======== Material for the task ========
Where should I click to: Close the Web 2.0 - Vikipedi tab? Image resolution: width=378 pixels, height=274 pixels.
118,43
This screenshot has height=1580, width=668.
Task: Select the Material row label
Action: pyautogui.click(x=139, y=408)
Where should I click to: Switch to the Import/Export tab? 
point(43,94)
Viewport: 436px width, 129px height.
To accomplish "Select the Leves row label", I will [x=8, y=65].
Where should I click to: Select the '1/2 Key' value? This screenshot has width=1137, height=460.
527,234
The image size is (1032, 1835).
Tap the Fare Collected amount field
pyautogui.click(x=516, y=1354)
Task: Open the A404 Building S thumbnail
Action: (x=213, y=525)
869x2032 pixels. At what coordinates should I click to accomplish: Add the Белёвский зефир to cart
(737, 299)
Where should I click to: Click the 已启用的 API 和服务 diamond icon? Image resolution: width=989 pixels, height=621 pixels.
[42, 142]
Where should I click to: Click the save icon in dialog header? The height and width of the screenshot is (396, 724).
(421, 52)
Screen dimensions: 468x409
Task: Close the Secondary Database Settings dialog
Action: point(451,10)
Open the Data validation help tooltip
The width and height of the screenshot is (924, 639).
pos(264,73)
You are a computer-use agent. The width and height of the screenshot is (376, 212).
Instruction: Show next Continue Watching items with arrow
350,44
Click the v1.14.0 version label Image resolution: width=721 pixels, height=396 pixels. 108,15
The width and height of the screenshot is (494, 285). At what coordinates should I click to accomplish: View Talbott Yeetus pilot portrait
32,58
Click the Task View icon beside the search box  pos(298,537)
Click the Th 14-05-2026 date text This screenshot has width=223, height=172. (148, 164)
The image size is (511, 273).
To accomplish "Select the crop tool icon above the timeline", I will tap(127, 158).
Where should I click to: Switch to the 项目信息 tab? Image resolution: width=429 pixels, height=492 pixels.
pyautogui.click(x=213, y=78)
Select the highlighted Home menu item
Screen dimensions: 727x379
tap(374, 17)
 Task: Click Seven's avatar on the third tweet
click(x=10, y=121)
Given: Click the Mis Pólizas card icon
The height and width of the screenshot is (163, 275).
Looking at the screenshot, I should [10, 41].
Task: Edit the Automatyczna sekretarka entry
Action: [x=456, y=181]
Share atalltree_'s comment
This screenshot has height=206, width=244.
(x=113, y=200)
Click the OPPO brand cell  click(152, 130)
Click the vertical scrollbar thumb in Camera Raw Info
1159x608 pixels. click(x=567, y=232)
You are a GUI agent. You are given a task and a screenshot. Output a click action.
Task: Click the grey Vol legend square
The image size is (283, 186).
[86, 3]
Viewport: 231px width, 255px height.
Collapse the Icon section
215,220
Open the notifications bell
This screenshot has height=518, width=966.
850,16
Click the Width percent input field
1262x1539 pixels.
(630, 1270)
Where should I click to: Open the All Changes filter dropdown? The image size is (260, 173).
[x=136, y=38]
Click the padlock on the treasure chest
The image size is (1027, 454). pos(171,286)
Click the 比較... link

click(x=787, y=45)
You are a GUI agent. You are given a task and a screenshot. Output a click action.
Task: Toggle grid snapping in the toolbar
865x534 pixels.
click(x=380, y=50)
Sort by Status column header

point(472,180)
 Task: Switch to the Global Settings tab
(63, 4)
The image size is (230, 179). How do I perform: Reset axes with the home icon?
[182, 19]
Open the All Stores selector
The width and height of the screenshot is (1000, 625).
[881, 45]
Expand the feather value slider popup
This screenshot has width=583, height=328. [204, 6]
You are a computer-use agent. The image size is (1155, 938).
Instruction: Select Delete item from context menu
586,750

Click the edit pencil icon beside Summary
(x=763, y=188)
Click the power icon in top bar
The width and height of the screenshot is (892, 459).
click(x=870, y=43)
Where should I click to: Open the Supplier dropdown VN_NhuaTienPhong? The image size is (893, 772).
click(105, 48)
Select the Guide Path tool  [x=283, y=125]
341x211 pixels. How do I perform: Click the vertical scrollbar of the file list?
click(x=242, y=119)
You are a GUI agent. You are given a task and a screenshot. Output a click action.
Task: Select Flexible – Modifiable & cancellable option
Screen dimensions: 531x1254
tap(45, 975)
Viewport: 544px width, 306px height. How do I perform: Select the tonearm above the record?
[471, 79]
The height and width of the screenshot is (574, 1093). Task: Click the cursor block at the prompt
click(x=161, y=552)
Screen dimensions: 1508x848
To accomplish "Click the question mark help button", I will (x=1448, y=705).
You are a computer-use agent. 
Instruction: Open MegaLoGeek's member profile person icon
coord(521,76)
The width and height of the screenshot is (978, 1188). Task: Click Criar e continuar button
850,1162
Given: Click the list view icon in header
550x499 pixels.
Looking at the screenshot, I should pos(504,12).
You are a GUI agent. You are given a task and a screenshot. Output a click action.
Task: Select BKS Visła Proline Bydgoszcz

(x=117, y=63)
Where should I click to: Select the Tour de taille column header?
========
Copy every line of the data where "computer" is found.

### Result of the task
You are a computer-use agent. The width and height of the screenshot is (376, 212).
You are a computer-use agent. The image size is (1155, 938).
You are a computer-use agent. 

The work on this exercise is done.